Invariably, when I give a seminar or speech on 1031 exchanges, a question on mixed use exchanges is queried.
What is a mixed use? Pretend my last name is McDonald. Further pretend that I am a farmer. AND on my farm--E- I, E- I - O, --ENOUGH of the nursery rhyme--but if I had a farm and I lived in the farm house, but farmed the surrounding land, I would have a mixed use property. The farm house would be my personal residence and the surrounding farm land would be property that I used in my trade or business (in this case, farming) or was being held as an investment.
I could sell the property and use both sections 121 and 1031 of the Internal Revenue Code (IRC). How does that work you ask? Under section 121 of the Internal Revenue Code(IRC), a taxpayer can sell their personal residence, and if they lived in the personal residence 2 of the last 5 years, up to $250,000 of profit per person or up to $500,000 per married couple, can be received TAX FREE. That of course is presuming that the personal residence (in this case the farm house) went up that much in increased equity. The remaining portion of the sales price could be allocated to the farm land, which would qualify for a Section 1031 exchange.
Let me give you an example. Mr. and Mrs. McDonald (the taxpayers) purchase a farm for $300,000 in 2001. It has a farmhouse on it and 50 acres of farm land. The farmhouse is valued at $200,000 and the land is valued at $100,000 (that of course equals $300,000). In 2009 they agree to sell the farmhouse and the 50 acres for $1,100,000. If they can justify the value of the farmhouse at $700,000, they could receive the profit on the farmhouse TAX FREE(sales price of farmhouse $700,000 less original purchase price of $200,000 equals a TAX FREE PROFIT of $500,000 under IRC Section 121).

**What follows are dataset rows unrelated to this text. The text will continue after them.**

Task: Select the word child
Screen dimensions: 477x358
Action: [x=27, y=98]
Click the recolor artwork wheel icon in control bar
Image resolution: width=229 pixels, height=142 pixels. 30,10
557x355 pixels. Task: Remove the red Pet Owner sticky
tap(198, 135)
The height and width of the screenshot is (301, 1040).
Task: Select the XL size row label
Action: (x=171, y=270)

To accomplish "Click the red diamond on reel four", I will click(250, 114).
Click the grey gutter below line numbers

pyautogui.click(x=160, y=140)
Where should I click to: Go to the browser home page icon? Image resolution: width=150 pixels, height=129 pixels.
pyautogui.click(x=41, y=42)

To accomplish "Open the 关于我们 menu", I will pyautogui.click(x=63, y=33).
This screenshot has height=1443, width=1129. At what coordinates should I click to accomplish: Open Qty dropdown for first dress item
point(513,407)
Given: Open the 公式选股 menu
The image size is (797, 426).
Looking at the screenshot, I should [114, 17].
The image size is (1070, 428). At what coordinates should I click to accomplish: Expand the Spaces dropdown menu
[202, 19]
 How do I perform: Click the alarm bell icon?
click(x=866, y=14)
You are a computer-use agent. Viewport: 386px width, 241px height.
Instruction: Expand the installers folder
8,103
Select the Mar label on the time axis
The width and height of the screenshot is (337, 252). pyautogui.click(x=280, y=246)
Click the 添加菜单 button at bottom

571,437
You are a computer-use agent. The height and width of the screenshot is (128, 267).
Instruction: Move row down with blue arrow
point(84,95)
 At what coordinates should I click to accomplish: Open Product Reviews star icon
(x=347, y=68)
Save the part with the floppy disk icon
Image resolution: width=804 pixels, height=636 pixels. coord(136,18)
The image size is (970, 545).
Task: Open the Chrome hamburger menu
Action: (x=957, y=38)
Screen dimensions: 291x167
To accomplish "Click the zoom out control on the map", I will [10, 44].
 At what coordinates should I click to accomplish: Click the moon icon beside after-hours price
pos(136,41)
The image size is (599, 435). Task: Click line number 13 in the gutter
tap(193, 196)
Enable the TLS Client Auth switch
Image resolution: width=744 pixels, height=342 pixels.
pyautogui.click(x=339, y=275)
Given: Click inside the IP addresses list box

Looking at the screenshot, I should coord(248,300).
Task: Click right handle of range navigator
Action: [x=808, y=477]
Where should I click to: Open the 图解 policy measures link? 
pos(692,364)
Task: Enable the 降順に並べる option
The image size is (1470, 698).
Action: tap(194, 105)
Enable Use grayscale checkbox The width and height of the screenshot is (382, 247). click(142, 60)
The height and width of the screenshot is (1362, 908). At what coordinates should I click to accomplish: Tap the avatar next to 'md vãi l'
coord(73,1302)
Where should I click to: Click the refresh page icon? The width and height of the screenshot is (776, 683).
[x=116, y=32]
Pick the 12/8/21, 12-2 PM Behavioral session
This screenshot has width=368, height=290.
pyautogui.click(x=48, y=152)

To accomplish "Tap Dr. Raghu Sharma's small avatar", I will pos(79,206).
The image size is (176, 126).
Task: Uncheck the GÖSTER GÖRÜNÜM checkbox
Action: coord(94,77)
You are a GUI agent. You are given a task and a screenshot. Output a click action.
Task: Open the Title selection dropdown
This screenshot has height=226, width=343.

The farm land which was originally purchased for $100,000 is now worth $400,000, so there was a profit of $300,000 on the land. The taxpayer could transact a IRC Section 1031 exchange on the $400,000 of land and purchase another real estate investment for $400,000 or more. If taxpayers did that, they would defer any and all taxes that would be due on the sale of the farm land (that of course is covered under IRC Section 1031).
It's a convoluted example--but WOW--what a way to save money, pay no tax on the personal residence profit and defer paying tax on all of the other profit. I'll say it again, acting as the Qualified Intermediary on a Section 1031 exchange is a wonderful job--the client is always happy because you have helped him/her save payment of taxes and, in some cases, they will never pay any tax.